Information supplied:
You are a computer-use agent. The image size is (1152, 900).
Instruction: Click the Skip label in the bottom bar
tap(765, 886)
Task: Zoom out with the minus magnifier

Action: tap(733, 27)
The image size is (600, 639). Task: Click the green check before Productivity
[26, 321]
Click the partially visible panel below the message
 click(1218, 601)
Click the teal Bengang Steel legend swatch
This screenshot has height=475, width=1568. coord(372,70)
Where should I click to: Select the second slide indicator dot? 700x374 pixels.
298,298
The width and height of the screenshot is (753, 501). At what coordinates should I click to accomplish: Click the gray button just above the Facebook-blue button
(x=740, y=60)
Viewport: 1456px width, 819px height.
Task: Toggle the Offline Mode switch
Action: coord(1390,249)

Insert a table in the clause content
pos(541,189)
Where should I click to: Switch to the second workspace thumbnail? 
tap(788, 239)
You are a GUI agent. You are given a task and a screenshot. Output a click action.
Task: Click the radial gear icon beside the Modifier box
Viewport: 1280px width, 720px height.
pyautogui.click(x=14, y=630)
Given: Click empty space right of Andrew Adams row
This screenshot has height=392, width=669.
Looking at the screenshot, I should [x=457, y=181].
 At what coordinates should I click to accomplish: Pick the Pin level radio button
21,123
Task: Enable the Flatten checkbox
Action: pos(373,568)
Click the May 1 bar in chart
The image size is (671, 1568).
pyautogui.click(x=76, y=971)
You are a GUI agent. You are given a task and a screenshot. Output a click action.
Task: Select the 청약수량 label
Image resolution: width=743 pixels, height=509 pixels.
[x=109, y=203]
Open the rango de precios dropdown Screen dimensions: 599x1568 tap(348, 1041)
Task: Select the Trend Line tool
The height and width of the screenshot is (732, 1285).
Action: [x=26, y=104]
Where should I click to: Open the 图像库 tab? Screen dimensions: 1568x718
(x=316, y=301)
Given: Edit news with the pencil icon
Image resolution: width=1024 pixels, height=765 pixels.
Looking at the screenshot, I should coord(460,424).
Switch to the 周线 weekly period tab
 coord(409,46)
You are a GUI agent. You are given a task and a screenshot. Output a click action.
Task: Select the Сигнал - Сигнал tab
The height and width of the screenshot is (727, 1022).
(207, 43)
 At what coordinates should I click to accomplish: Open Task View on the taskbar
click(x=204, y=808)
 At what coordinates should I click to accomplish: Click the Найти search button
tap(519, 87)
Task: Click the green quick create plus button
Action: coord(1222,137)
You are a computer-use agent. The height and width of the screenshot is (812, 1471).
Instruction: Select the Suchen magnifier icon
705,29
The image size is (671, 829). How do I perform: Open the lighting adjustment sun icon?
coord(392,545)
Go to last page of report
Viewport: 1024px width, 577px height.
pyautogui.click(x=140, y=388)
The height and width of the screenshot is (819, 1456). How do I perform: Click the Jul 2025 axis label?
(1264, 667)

Aim:
Rewrite all the rows above, putting "screen agent" wherever "GUI agent" appears and leaving everything else unchanged.

The result:
You are a computer-use agent. The image size is (1152, 900).
Instruction: Click the Skip label in the bottom bar
tap(765, 886)
Task: Zoom out with the minus magnifier

Action: tap(733, 27)
The image size is (600, 639). Task: Click the green check before Productivity
[26, 321]
Click the partially visible panel below the message
 click(1218, 601)
Click the teal Bengang Steel legend swatch
This screenshot has height=475, width=1568. coord(372,70)
Where should I click to: Select the second slide indicator dot? 700x374 pixels.
298,298
The width and height of the screenshot is (753, 501). At what coordinates should I click to accomplish: Click the gray button just above the Facebook-blue button
(x=740, y=60)
Viewport: 1456px width, 819px height.
Task: Toggle the Offline Mode switch
Action: coord(1390,249)

Insert a table in the clause content
pos(541,189)
Where should I click to: Switch to the second workspace thumbnail? 
tap(788, 239)
You are a screen agent. You are given a task and a screenshot. Output a click action.
Task: Click the radial gear icon beside the Modifier box
Viewport: 1280px width, 720px height.
pyautogui.click(x=14, y=630)
Given: Click empty space right of Andrew Adams row
This screenshot has height=392, width=669.
Looking at the screenshot, I should [x=457, y=181].
 At what coordinates should I click to accomplish: Pick the Pin level radio button
21,123
Task: Enable the Flatten checkbox
Action: pos(373,568)
Click the May 1 bar in chart
The image size is (671, 1568).
pyautogui.click(x=76, y=971)
You are a screen agent. You are given a task and a screenshot. Output a click action.
Task: Select the 청약수량 label
Image resolution: width=743 pixels, height=509 pixels.
[x=109, y=203]
Open the rango de precios dropdown Screen dimensions: 599x1568 tap(348, 1041)
Task: Select the Trend Line tool
The height and width of the screenshot is (732, 1285).
Action: [x=26, y=104]
Where should I click to: Open the 图像库 tab? Screen dimensions: 1568x718
(x=316, y=301)
Given: Edit news with the pencil icon
Image resolution: width=1024 pixels, height=765 pixels.
Looking at the screenshot, I should coord(460,424).
Switch to the 周线 weekly period tab
 coord(409,46)
You are a screen agent. You are given a task and a screenshot. Output a click action.
Task: Select the Сигнал - Сигнал tab
The height and width of the screenshot is (727, 1022).
(207, 43)
 At what coordinates should I click to accomplish: Open Task View on the taskbar
click(x=204, y=808)
 At what coordinates should I click to accomplish: Click the Найти search button
tap(519, 87)
Task: Click the green quick create plus button
Action: coord(1222,137)
You are a computer-use agent. The height and width of the screenshot is (812, 1471).
Instruction: Select the Suchen magnifier icon
705,29
The image size is (671, 829). How do I perform: Open the lighting adjustment sun icon?
coord(392,545)
Go to last page of report
Viewport: 1024px width, 577px height.
pyautogui.click(x=140, y=388)
The height and width of the screenshot is (819, 1456). How do I perform: Click the Jul 2025 axis label?
(1264, 667)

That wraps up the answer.